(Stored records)
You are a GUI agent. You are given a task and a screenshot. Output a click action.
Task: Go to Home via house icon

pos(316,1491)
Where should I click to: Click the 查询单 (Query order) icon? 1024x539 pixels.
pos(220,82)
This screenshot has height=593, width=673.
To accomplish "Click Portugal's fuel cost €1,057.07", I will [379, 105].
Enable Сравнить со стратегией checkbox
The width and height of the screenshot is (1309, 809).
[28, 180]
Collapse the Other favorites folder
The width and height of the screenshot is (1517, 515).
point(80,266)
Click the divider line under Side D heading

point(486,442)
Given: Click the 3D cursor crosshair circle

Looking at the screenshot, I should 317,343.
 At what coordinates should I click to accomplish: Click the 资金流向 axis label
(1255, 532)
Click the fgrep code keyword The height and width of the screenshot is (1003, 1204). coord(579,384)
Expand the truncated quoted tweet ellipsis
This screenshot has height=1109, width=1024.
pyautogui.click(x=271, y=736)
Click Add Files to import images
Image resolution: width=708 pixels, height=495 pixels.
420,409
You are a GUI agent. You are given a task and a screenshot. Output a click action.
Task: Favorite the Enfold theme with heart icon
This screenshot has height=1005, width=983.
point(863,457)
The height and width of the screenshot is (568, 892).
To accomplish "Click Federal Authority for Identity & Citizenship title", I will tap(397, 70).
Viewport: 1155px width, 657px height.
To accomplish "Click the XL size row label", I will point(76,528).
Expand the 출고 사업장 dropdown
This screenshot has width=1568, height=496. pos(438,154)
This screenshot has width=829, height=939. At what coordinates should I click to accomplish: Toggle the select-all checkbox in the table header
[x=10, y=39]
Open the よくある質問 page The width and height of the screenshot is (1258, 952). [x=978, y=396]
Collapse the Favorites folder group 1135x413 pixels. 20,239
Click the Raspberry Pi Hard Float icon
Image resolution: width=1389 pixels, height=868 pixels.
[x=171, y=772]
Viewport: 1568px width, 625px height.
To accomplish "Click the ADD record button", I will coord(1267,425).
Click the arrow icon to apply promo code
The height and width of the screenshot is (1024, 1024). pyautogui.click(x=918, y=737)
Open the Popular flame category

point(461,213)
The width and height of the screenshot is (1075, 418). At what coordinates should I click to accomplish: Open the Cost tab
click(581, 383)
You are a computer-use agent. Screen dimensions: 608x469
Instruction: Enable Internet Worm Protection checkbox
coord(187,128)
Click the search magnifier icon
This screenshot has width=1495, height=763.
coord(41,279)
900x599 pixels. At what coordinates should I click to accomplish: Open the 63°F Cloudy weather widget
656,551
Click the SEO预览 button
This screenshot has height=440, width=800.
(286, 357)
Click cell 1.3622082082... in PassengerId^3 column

> [Work to be completed]: Output the entire set of records exactly as shown.

> [Answer to this problem]:
You are a GUI agent. You are given a task and a screenshot. Output a click action.
Task: Go to Home via house icon

pos(316,1491)
Where should I click to: Click the 查询单 (Query order) icon? 1024x539 pixels.
pos(220,82)
This screenshot has height=593, width=673.
To accomplish "Click Portugal's fuel cost €1,057.07", I will [379, 105].
Enable Сравнить со стратегией checkbox
The width and height of the screenshot is (1309, 809).
[28, 180]
Collapse the Other favorites folder
The width and height of the screenshot is (1517, 515).
point(80,266)
Click the divider line under Side D heading

point(486,442)
Given: Click the 3D cursor crosshair circle

Looking at the screenshot, I should 317,343.
 At what coordinates should I click to accomplish: Click the 资金流向 axis label
(1255, 532)
Click the fgrep code keyword The height and width of the screenshot is (1003, 1204). coord(579,384)
Expand the truncated quoted tweet ellipsis
This screenshot has height=1109, width=1024.
pyautogui.click(x=271, y=736)
Click Add Files to import images
Image resolution: width=708 pixels, height=495 pixels.
420,409
You are a GUI agent. You are given a task and a screenshot. Output a click action.
Task: Favorite the Enfold theme with heart icon
This screenshot has height=1005, width=983.
point(863,457)
The height and width of the screenshot is (568, 892).
To accomplish "Click Federal Authority for Identity & Citizenship title", I will tap(397, 70).
Viewport: 1155px width, 657px height.
To accomplish "Click the XL size row label", I will point(76,528).
Expand the 출고 사업장 dropdown
This screenshot has width=1568, height=496. pos(438,154)
This screenshot has width=829, height=939. At what coordinates should I click to accomplish: Toggle the select-all checkbox in the table header
[x=10, y=39]
Open the よくある質問 page The width and height of the screenshot is (1258, 952). [x=978, y=396]
Collapse the Favorites folder group 1135x413 pixels. 20,239
Click the Raspberry Pi Hard Float icon
Image resolution: width=1389 pixels, height=868 pixels.
[x=171, y=772]
Viewport: 1568px width, 625px height.
To accomplish "Click the ADD record button", I will coord(1267,425).
Click the arrow icon to apply promo code
The height and width of the screenshot is (1024, 1024). pyautogui.click(x=918, y=737)
Open the Popular flame category

point(461,213)
The width and height of the screenshot is (1075, 418). At what coordinates should I click to accomplish: Open the Cost tab
click(581, 383)
You are a computer-use agent. Screen dimensions: 608x469
Instruction: Enable Internet Worm Protection checkbox
coord(187,128)
Click the search magnifier icon
This screenshot has width=1495, height=763.
coord(41,279)
900x599 pixels. At what coordinates should I click to accomplish: Open the 63°F Cloudy weather widget
656,551
Click the SEO预览 button
This screenshot has height=440, width=800.
(286, 357)
Click cell 1.3622082082... in PassengerId^3 column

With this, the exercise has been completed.